Mentre scriviamo l’accordo politico preliminare sul nucleare iraniano c’è. Prevede alcuni punti generali d’intesa e una prima restrizione delle sanzioni internazionali contro l’Iran.
Sarebbe necessario però attendere la scadenza finale del 30 giugno perché si chiariscano i nodi tecnici che impediscono una piena soluzione della controversia che va avanti da oltre dieci anni. In realtà un accordo politico tra Iran e paesi del Consiglio di Sicurezza con la Germania (P5+1) c’è già stato sin dall’inizio dei colloqui dopo l’elezione del presidente moderato Hassan Rohani nel giugno del 2013.

In altre parole sin dal novembre di quell’anno gli Stati uniti hanno riconosciuto il diritto dell’Iran a proseguire con i suoi programmi nucleari esclusivamente a scopo civile. A bloccare la soluzione della crisi sono Stati uniti e Unione europea che, nonostante le pressanti ispezioni dell’Agenzia per l’Energia atomica che hanno certificato la veridicità delle dichiarazioni iraniane e la riduzione graduale delle riserve di uranio arricchito al 5%, non hanno proceduto con l’alleggerimento delle sanzioni, come previsto.

* _Compiti dell'esercizio_:
• A. Elenca tutti gli Stati nominati nell'estratto sul nucleare iraniano.
• B. Secondo l'estratto, quando è stato eletto il presidente Hassan Rohani?

* _Righe fornite_:
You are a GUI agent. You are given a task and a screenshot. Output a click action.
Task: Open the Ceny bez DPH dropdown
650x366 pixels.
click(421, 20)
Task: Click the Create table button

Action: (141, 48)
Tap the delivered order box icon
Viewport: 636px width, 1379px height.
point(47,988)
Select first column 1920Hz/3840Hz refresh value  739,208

* _Soluzioni complete_:
• A. Iran, Germania, Stati uniti

• B. Nel giugno del 2013.